Just getting into Photography: DSLR Help!

Discussion in 'Digital Photography' started by Wacky Jackson, Apr 7, 2010.

  1. Wacky Jackson macrumors member

    Wacky Jackson

    Joined:
    Feb 6, 2010
    Location:
    California
    #1
    Well, recently I have been getting more and more interested into photography. (This is my first post in the photography section of this forum). And looking to upgrade from my canon point-and-shoot. I am looking for a dslr that will be good for a beginning at (semi-)serious photography. I narrowed my options to two the: Canon Rebel XS and the Nikon D3000. I am leaning towards the Nikon because the bigger screen but Canon does have live view and video. And I do prefer the feel of the d3000. Any recommendations? Also which company, Nikon or Canon has a better selection, and quality, of beginner lenses for somebody like myself. Also Thanks.
     
  2. puckhead193 macrumors G3

    puckhead193

    Joined:
    May 25, 2004
    Location:
    NY
    #2
    I don't know about the XS but i think the rebels have an internal focusing in the body so you can use non AF lenses where the nikon does not.. (hence why i got the nikon d90)
    I think feel is more important so I would stick with the nikon. It depends on how much you think you will use the video. For me I have no interest in video as I have a camcorder.
     
  3. Wacky Jackson thread starter macrumors member

    Wacky Jackson

    Joined:
    Feb 6, 2010
    Location:
    California
    #3
    Would the quality of pictures generally be similar between these two? If so should I just look at what features I like better?
     
  4. compuwar macrumors 601

    compuwar

    Joined:
    Oct 5, 2006
    Location:
    Northern/Central VA
    #4
    You'll get good results from either body. Canon and Nikon are #1 and #2 respectively, and together hold >80% of the market- pretty close to one another share-wise. Sony is #3 with about 12%, and everyone else is in the single-digit margins. They both offer fairly equivalent lens lines, though Nikon has traditionally done better with low-end lens quality I don't think there's really anthing between them these days at the low or the high end.

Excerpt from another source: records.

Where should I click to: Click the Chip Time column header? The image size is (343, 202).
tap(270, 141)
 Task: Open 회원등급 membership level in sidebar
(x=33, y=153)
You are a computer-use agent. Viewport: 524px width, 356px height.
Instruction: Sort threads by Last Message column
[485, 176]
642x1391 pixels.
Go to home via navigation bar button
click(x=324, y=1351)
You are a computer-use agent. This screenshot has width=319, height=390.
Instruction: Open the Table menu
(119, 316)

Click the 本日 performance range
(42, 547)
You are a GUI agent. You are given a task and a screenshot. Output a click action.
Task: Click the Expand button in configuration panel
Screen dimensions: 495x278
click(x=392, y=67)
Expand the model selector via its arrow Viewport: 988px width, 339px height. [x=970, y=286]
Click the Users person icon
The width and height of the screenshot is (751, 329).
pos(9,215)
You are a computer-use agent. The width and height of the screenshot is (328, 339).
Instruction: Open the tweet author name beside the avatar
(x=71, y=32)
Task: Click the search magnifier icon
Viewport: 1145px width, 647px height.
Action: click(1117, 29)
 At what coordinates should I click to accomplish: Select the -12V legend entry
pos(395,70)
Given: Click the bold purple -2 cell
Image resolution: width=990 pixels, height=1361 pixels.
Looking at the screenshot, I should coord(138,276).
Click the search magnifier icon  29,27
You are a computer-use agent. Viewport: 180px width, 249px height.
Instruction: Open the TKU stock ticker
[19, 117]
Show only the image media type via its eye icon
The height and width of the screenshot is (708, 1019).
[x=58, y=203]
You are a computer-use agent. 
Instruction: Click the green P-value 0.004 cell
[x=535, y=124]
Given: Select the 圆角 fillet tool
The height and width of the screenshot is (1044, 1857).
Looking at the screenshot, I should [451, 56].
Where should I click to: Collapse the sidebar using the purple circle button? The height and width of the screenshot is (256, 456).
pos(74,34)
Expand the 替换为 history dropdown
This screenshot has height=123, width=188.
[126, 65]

    You should decide what's important to you long-term. Nikon's got a better wireless flash system, Canon more lens choices in the lighter/cheaper f/4 range. There is no bad choice though, just good and gooder for you. Keep in mind that ergonomics change a bit over time, so hold a camera one and two levels up from these bodies to see how much the ergonomics carry through the line- that way when you upgrade you won't be surprised.

    All of Canon's lenses have built-in AF motors, where Nikon has relied on in-body focus for a lot of its lens line- so if you think you need AF and you might be buying used lenses, that should be a consideration- if you're buying new lenses it's pretty-much a moot point at this stage unless you want some specific lens for a particular purpose, IMO people obsess too much over the corner case details- but I'm a Nikon shooter, so there may be some bias there.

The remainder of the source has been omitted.